Surgical resection for esophageal cancer synchronously or metachronously associated with head and neck cancer

Ann Surg Oncol. 2013 Jul;20(7):2434-9. doi: 10.1245/s10434-013-2875-z. Epub 2013 Jan 29.

Abstract

Background: Esophageal cancer is frequently associated with head and neck cancer, and esophagectomy is usually difficult in such a case.

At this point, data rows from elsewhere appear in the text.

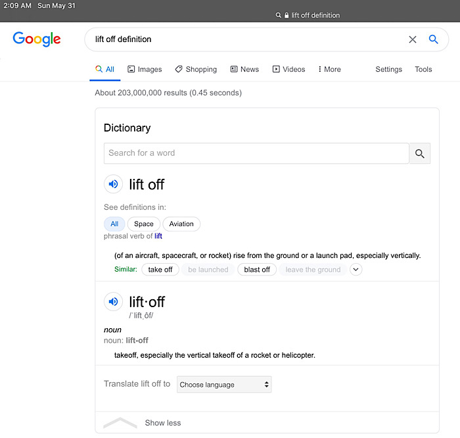
Task: Select the All definitions filter chip
Action: [114, 224]
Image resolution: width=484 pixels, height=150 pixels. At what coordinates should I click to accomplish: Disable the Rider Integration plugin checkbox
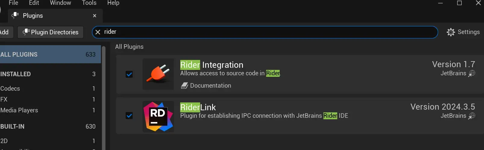pyautogui.click(x=129, y=74)
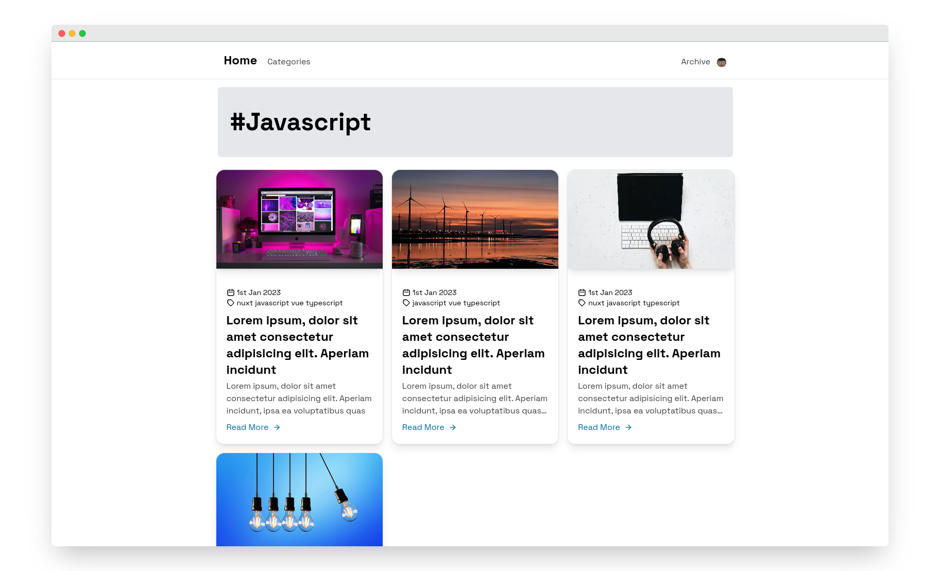Go to Home in navigation bar

point(240,61)
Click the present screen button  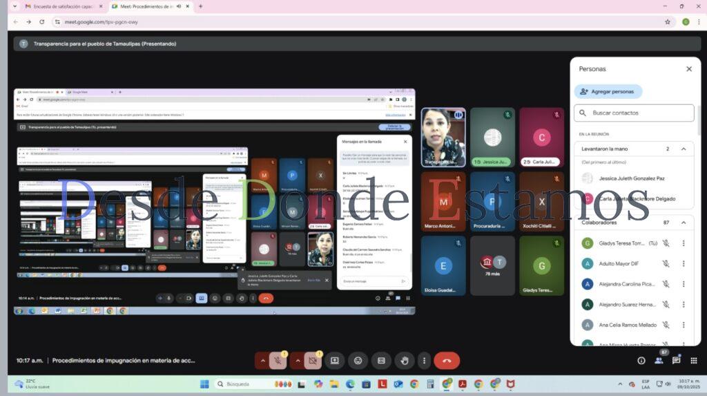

The purpose of this study was to clarify the clinical significance of esophagectomy for patients with esophageal cancer associated either synchronously or metachronously with head and neck cancer.

Methods: The clinical outcomes of surgical resections for esophageal cancer were compared between 26 patients with head and neck cancer (double cancer group) and 176 without head and neck cancer (control group).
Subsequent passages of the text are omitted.